## ПИСЬМЕННОЕ ЗАДАНИЕ 1
Перечислите всех профессиональных писателей, упомянутых в тексте о Наполеоне.
## ПИСЬМЕННОЕ ЗАДАНИЕ 2
Напишите продолжение текста о Наполеоне, начиная сразу после его последнего предложения.

## ФРАГМЕНТ ДОКУМЕНТА
* * * * * * * * *
Автор – Марина Борисова
В 1799 году Наполеон приказал военному доктору Десгенне дать смертельную дозу опиума всем французским солдатам, заболевшим чумой. Доктор отказался.
После смерти Наполеона тысячи людей бросились писать о нем мемуары. Потом подключились профессиональные писатели — Стендаль, Скотт, Дюма, и родился живущий поныне миф о великом человеке, который сделал Европу такой, какой мы ее видим теперь. Для одних он стал благодетелем человечества, даровавшим ему гражданский кодекс — фундамент современной западной демократии. Для других — фигурой почти мистической, воплощением антихриста.
* * * * * * * * *
## Записи набора данных
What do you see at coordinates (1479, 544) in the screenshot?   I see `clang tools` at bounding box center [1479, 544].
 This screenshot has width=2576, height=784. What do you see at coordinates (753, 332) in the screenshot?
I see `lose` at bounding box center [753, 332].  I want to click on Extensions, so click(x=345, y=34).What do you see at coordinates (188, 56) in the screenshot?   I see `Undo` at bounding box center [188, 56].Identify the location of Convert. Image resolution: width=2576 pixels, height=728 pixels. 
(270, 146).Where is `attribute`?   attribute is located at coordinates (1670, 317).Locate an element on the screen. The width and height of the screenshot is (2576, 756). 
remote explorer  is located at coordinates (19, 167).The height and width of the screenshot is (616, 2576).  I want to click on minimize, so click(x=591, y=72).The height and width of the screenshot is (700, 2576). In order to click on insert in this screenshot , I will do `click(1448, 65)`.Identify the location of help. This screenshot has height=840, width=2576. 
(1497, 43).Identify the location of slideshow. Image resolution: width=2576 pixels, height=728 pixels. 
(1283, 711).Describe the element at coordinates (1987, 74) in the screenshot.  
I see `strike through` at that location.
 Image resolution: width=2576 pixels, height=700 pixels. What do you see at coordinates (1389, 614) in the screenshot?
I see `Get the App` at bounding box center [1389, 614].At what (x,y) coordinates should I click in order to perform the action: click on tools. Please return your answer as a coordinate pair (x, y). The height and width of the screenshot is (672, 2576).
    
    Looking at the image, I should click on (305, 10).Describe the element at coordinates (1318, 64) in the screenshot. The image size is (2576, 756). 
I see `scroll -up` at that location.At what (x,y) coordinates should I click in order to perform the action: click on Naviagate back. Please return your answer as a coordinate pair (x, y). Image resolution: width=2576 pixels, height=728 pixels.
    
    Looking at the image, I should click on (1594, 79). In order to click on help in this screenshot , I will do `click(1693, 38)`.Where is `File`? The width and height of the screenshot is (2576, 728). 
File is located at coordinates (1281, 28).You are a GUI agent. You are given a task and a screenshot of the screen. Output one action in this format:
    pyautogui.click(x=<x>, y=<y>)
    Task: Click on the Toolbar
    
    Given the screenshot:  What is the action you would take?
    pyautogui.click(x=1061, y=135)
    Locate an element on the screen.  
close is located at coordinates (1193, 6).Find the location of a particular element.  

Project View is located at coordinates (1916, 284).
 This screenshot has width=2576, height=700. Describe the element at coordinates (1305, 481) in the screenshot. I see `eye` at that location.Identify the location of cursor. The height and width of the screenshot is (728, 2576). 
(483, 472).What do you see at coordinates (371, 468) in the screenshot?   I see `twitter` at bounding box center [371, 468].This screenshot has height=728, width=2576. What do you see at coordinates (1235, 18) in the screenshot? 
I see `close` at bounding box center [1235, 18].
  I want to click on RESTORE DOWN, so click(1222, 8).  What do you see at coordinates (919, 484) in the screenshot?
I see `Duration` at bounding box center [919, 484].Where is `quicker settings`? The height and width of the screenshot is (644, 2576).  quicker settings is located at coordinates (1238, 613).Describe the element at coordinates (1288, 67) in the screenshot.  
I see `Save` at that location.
* * * * * * * * *
## ОТВЕТ 1
Стендаль, Скотт, Дюма.

## ОТВЕТ 2
А вот что написал о нем несколько лет назад известный французский историк, почетный член Академии Клод Рибб:
«Как и те, кто работал в системе нацизма, французы, по приказу Наполеона убивавшие людей, не задумывались о морали, и для них не существовало разницы между добром и злом, они просто выполняли свою трудную работу, заботясь лишь о том, чтобы уничтожение людей было дешевым и эффективным».
Почему же этого не желают видеть постоянно воспроизводящиеся легионы его поклонников?
«Мятежной вольности наследник и убийца», Наполеон был порождением Французской революции, а все революции похожи: все начинается с прекраснодушных интеллигентских разговоров, и при отсутствии жесткой цензуры и относительной свободе прессы скоро все умеющие читать начинают на улицах и в кафе обсуждать будущее страны, спорить, требовать отставки властей. Кончается все чаще всего плохо.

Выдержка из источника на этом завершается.